スノーはケージ越しに手を入れたら、クンクン匂いをかいで嫌がる様子はありませんでした。ケージを開けて体を撫でても、前のように力が入ってなくてリラックスしてました。私がタイガーをかまっている間は、始終それを見つめてました。タイガーがだいぶケージの外に慣れたので、明日はリードをつけてみようと思います。チョークチェーンを見ると脅えますので、ふつうのカラーをつけてみます。獣医がスノーの足の怪我も大丈夫というので、明日はスノーもケージの外に出してみます。この先、訓練所でも大変だとは思いますけど、後でよかったなと思えると信じます。』                                                      
そんなある日、タイガーがKさんに向かって唸ったという報告が届いた。
『先日はちょっと失敗。リードの練習の時にタイガーに唸られて私がびびってしまいました。それでも続ければよかったでしょうが、「噛まれたらどうしよう」という気持ちが先走ってしまって出来ませんでした。でも、今日はタイガーは非常におとなしくいい仔でしたよ。スタッフが室内にいても今日は少しケージから外に出てきました。それに、今日は全然引っ張らなかったのです。私のそばに来ましたので、その度によしよしと撫でてあげました。名前を呼んで(おいで)ってしてみたら尻尾振ってそばに来てくれました。これはただの1回きりでしたが、尻尾振ってそばにきてくれると嬉しいですね。

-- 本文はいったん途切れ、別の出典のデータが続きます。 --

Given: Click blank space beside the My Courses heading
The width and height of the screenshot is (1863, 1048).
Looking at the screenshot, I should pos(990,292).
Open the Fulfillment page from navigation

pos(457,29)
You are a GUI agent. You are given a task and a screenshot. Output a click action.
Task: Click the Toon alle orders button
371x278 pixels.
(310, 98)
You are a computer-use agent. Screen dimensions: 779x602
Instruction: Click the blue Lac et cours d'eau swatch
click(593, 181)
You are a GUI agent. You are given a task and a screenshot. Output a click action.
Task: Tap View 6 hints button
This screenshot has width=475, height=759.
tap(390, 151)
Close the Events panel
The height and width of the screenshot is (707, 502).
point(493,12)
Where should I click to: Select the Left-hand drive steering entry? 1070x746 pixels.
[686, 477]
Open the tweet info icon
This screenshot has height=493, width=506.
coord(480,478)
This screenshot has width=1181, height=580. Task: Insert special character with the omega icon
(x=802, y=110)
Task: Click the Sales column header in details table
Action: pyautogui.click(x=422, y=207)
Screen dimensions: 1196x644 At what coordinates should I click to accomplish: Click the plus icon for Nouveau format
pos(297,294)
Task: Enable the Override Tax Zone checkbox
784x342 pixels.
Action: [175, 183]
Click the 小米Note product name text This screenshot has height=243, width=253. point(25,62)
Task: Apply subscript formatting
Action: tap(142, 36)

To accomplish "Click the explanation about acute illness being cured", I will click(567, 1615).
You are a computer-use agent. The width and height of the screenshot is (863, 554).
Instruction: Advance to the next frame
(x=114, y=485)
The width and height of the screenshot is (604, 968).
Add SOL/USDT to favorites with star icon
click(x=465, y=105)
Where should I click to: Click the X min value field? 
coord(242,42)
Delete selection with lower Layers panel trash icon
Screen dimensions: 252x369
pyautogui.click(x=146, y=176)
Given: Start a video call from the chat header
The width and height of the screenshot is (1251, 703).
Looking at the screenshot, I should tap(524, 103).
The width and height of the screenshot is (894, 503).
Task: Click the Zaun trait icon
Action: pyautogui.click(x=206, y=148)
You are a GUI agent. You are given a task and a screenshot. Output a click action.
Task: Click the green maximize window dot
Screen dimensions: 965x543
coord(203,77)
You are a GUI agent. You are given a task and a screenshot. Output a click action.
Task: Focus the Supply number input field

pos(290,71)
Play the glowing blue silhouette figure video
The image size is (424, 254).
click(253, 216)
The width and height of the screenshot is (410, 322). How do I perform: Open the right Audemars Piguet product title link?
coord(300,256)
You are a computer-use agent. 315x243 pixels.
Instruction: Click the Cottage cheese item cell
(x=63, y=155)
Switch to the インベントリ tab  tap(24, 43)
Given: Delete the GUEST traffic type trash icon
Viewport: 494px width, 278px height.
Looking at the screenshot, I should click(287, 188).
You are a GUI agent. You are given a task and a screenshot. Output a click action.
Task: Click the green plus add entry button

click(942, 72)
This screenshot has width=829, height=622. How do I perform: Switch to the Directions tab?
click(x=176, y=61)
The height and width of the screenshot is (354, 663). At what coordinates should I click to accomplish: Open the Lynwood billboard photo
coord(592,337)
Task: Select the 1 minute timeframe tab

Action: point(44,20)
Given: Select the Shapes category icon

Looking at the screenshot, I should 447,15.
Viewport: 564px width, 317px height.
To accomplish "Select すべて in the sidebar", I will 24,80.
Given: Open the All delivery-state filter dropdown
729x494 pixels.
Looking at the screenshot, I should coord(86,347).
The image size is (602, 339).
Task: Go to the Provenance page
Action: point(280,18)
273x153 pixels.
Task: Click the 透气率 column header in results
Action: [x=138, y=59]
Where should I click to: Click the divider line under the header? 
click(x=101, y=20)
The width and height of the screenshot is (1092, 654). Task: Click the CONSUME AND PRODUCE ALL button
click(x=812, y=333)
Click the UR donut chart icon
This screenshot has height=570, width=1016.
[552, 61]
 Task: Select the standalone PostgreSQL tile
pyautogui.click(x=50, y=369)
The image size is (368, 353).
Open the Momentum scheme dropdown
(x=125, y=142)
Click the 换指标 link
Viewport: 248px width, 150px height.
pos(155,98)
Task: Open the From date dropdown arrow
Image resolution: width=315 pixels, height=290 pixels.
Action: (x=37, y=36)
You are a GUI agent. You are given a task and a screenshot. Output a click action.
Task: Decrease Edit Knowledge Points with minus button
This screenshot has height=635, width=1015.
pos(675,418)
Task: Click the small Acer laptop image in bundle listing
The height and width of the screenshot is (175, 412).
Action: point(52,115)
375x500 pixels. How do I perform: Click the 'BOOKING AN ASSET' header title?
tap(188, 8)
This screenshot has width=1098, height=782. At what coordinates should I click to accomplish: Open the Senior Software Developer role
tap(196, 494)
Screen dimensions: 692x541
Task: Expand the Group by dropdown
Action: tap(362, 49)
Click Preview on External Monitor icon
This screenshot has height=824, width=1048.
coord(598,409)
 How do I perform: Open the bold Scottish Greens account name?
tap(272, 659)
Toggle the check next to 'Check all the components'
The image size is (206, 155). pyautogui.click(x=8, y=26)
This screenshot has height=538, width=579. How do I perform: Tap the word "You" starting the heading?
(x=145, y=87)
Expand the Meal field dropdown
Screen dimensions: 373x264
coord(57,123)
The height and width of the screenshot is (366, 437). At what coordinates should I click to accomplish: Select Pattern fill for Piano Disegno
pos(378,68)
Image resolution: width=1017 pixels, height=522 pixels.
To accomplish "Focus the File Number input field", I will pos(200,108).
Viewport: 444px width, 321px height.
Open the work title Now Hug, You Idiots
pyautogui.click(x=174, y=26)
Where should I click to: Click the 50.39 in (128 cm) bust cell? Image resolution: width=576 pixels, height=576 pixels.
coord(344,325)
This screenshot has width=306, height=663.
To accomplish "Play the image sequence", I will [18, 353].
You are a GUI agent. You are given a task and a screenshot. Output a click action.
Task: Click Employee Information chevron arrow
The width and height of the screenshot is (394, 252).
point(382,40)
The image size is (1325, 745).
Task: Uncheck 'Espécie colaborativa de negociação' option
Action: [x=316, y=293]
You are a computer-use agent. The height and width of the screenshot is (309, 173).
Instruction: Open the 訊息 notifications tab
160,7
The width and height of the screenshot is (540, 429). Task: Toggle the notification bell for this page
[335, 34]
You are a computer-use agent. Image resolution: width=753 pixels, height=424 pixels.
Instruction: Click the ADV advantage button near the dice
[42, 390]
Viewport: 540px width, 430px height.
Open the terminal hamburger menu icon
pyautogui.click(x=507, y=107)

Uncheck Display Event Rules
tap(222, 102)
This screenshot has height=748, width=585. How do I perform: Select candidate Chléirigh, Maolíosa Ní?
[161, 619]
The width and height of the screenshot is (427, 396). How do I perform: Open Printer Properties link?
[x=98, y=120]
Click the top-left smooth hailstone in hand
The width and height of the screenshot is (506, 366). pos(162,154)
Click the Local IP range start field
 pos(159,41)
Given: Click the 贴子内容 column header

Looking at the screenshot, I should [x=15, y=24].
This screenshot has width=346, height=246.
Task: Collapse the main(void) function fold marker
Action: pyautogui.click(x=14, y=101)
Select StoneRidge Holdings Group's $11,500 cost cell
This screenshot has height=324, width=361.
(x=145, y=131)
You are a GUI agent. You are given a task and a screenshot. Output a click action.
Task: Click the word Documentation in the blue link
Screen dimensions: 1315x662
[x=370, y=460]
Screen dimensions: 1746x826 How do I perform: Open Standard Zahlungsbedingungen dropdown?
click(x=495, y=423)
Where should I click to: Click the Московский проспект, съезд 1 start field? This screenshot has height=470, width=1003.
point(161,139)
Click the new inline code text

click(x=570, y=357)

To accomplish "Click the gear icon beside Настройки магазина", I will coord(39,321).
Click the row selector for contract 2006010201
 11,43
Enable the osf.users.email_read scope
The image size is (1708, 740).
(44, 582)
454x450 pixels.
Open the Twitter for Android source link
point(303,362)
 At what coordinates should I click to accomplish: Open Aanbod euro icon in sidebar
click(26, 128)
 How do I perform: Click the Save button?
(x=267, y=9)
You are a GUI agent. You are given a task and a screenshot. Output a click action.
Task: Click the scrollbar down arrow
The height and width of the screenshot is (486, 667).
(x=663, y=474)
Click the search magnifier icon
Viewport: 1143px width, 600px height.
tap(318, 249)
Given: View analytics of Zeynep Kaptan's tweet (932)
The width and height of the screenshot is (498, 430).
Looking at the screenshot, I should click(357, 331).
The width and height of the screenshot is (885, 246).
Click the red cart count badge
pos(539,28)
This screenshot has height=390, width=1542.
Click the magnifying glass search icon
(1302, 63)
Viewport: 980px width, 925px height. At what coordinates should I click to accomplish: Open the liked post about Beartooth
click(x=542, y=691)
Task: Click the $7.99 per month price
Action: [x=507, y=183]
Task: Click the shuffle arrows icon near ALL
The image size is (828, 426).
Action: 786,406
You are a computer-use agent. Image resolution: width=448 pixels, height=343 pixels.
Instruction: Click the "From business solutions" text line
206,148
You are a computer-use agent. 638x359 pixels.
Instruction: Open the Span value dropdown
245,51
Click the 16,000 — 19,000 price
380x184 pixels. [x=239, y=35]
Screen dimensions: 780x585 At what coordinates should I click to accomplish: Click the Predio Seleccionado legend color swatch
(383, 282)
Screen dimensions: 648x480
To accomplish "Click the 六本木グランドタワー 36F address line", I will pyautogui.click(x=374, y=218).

タイガーは私が来ると外に出られると思うのか、尻尾振ってケージをガリガリやりますので、とにかくタイガーが納得するまで歩かせてあげようと思います。
問題はスノー。一体どうしちゃったのでしょうか。病院の人も、(もう1週間以上もいるのにいまだに慣れないからどうしてだろう)って私に聞くのです。スノーはいまだに震えていました。』 

14日目に私とKさんは2匹を病院から、訓練所に移す時期についてやりとりした、
『毎日は会えなくなりますが、そろそろ犬の学校に入学させますか?Kさん以外の人ではまだ心を開かないと思いますが、思い切って。問題があれば、いつでも仮に病院に戻すことはできますよね。とくに、スノーは、あまり狭いところにうずくまってばかりいると、筋力・体力がどんどん落ちて関係ない病気がでないか心配です。ハナの例をみますと、バンナーの病院から放し飼いのトン先生のところに移して、どんどん足が丈夫になって立てるようになり元気になりました。』

『タイガー、今日は名前を呼ぶとちゃんと来るようになりました。リラックス度があがって今日は何回もケージから出たり入ったりしていました。スタッフのお兄さんが隣のケージの犬をチェックしていたその後ろ姿の匂いをかいだりして、ああ、こんなに慣れたのだと感心しましたよ。タイガー、入院中のチワワちゃんが大好きなんです。全部のケージにご挨拶にいったけど、チワワちゃんが一番好きみたいでまっさきに行くのです。立ち上がってチワワに顔をくっつける様子はすごく可愛くて、スタッフのお兄さんも笑ってました。でも大型はダメ。ダルメシアンには威嚇していましたし、ラブラドールには逆に威嚇されてケージに戻ってきました。私もこの狭いケージにこれ以上閉じ込めておくのは、かわいそうだと思っています。でも、正直言ってこんなになついてくれると離れがたいです・・・』
思った以上に長く病院で様子をみることになったが、17日目の日曜日に2匹をポンさんの訓練所へ移すことにした。